In theory, a flatter world is better and we appreciate the steps the web has taken us in that direction. But so many of our long cherished views about ownership run counter to this goal. Old models are flawed. Currently customers and businesses worship the product but we want both to take part in the process of improvement.

Let’s think about what might happen if we get there. Physical resources will always cost money and making great products will always take time. Those who deliver value through goods and services will still be compensated. We already do so in long standing industries where patents and copyrights aren’t as important: guitars, bikes, cars, and restaurants for example. In these and other fields, good products bubble to the top without IP protection. For the more IP heavy research or culture based industries, we would likely see a division between research and production. Large research efforts would be taken on by a collaboration between local independent and academic labs, like the current science and arts establishment. Local and international fabrication companies will use this research and the demands of their markets to create products. The process of improvement will become as important as the products. The focus of the economy will shift from product to process.

With no IP, there will be less reason to have a big company to hold all the secrets. Local production and service companies are likely to become more important than the global multinationals. Small businesses will tap into the wealth of knowledge from others around the globe engaged in similar activities. A loose network will replace the massive monoliths that so frequently fail us in spectacular fashion (after their many years of dominance.)

Is this crazy? If you can’t control your branding and you can’t prevent copies, will the truly good products bubble to the top? Will no-name ripoffs take the place of our cherished brands? If there is no chance of a patent, copyright, or a get rich quick market hit, will the innovators continue to innovate? Where will the research money for drug discovery come from?

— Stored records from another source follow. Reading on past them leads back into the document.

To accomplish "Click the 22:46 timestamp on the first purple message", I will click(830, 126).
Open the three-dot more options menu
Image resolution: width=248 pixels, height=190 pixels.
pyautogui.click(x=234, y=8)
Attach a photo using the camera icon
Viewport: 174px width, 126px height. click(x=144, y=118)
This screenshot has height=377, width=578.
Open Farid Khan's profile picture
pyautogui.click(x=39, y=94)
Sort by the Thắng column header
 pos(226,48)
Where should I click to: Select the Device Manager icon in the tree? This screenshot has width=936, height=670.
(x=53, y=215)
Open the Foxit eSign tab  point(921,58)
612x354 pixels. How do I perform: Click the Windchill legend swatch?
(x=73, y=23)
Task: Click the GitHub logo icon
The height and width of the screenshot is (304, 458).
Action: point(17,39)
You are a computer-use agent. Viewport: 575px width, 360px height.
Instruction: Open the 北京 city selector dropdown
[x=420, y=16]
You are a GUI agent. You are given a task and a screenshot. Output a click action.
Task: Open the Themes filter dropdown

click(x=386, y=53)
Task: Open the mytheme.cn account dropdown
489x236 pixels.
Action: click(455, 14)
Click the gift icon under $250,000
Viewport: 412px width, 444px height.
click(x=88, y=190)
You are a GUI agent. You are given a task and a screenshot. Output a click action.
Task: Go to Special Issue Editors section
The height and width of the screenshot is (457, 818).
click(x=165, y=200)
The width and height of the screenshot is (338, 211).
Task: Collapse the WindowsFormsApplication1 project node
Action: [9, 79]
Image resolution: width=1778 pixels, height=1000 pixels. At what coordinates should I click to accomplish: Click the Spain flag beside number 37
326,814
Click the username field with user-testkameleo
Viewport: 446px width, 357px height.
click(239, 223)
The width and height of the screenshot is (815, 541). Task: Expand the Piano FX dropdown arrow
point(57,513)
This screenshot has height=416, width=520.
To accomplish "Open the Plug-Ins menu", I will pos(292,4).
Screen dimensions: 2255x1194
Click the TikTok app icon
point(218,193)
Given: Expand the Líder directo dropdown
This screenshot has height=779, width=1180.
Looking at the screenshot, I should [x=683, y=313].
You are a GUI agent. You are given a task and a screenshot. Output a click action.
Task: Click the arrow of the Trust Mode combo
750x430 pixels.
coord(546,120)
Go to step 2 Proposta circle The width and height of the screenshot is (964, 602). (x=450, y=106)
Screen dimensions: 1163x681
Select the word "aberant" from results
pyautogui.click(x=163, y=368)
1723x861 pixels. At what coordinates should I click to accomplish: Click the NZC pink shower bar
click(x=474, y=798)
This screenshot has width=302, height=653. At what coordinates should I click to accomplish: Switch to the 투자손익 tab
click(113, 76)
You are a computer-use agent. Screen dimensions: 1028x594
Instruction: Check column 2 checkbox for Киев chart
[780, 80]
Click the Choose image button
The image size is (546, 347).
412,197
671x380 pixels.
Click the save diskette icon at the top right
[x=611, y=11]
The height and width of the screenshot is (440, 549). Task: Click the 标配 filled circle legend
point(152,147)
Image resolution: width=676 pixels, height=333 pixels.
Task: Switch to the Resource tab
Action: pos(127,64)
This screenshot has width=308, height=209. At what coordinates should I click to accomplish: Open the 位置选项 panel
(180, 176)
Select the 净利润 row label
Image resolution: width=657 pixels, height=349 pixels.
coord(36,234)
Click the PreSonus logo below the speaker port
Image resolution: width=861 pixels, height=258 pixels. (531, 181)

Can the removal of intellectual property lead to a sane market that is less prone to abusive behavior or will it make it worse?

Let’s step back for a moment. In parallel to the development of the free information distribution miracle that is the web, we’ve also come to better understand the inherent randomness and preferential attachment that is a fundamental part of our highly complex and networked society. We know that success in both scientific discoveries and cultural phenomena is largely random. Once you achieve a certain level of proficiency, being in the right place at the right time makes all the difference. Those who rise to the top are certainly talented and hard working but they also have luck. And once they get to the top, the system usually allows them to stay there for no cost until the crash comes and wipes them away. So everyone is working like crazy to get the hit, and then they can have the good life. We glorify the ones who make it and forget about the many many more who don’t. But when it is as random as we now know, couldn’t there be a better way to structure the rewards? Could we think more about the general process of improvement rather than products? Could alternate incentives lead to less consolidation of wealth and more overall innovation and human satisfaction? Talented and hard working individuals will still rise above, but not as far and it won’t be so capricious. Great products will still reach the market but they will be more flexible and sustainable.

Information is now free and it’s not going back. The sooner we quantify the advantages, the better off we will be. With no intellectual property we can stop focusing on the output (the product) and start directing our attention to the feedback loop (the process). We can remake the economy into a flexible, evolving, collaborative entity.